Leaving out all pictures, transcribe exactly the lines between the line with "Given: Open the red help question mark icon" and the last line of the records below, both included.

Data entries
::::::::

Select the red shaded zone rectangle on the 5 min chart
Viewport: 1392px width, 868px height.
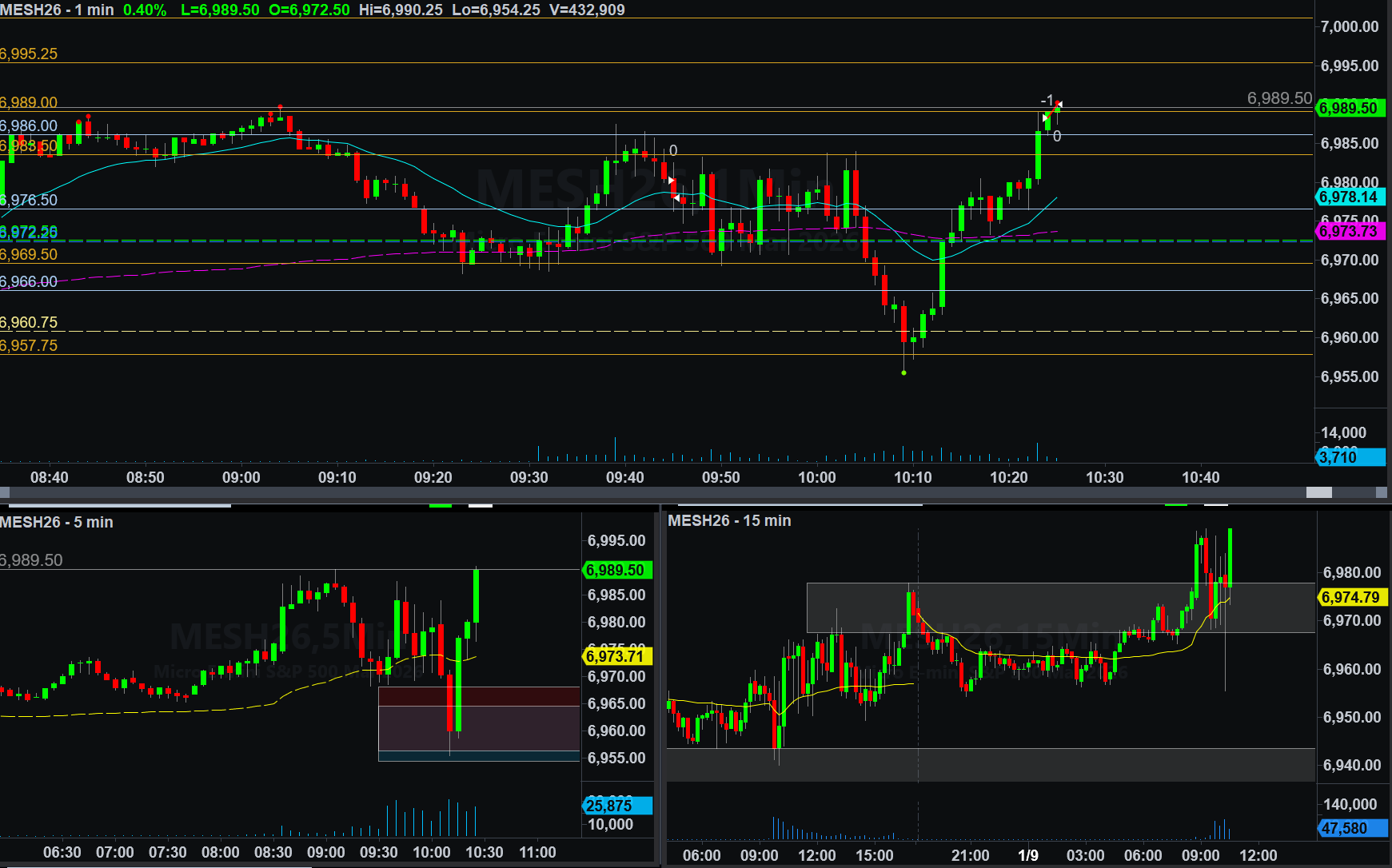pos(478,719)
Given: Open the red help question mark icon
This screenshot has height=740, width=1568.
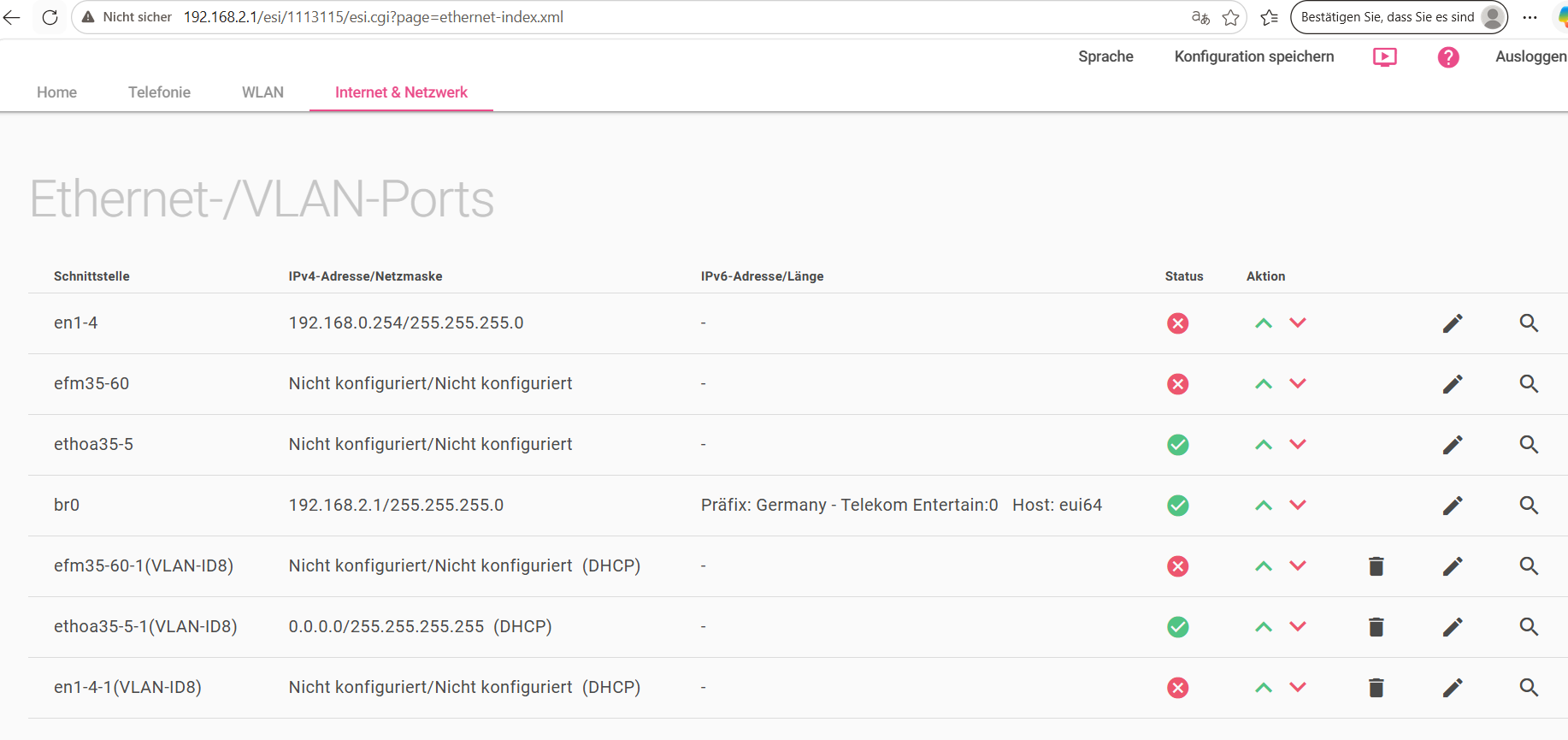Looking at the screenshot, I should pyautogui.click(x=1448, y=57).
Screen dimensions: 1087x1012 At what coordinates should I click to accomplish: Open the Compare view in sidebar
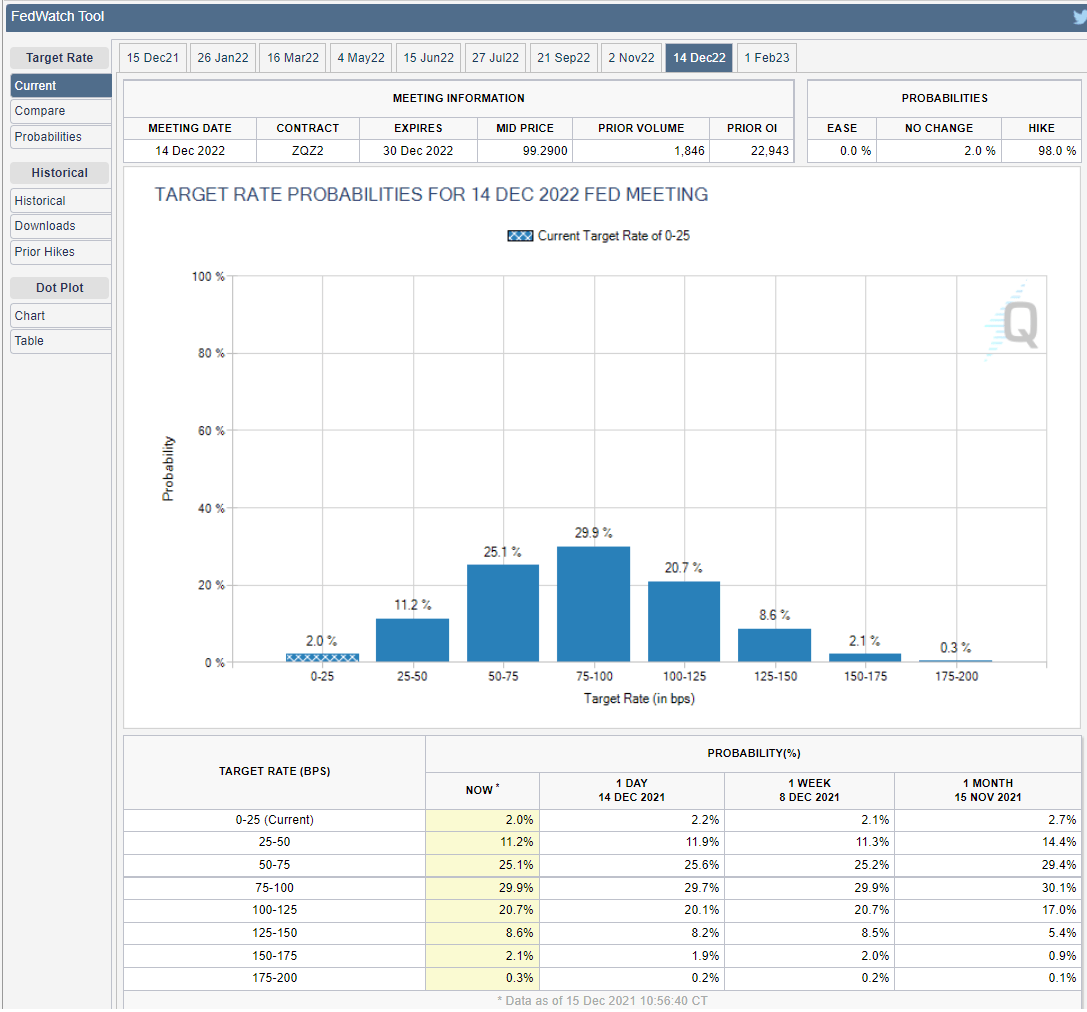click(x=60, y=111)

::::::::

The completed task:
Given: Open the red help question mark icon
This screenshot has height=740, width=1568.
Looking at the screenshot, I should pyautogui.click(x=1448, y=57).
Screen dimensions: 1087x1012 At what coordinates should I click to accomplish: Open the Compare view in sidebar
click(x=60, y=111)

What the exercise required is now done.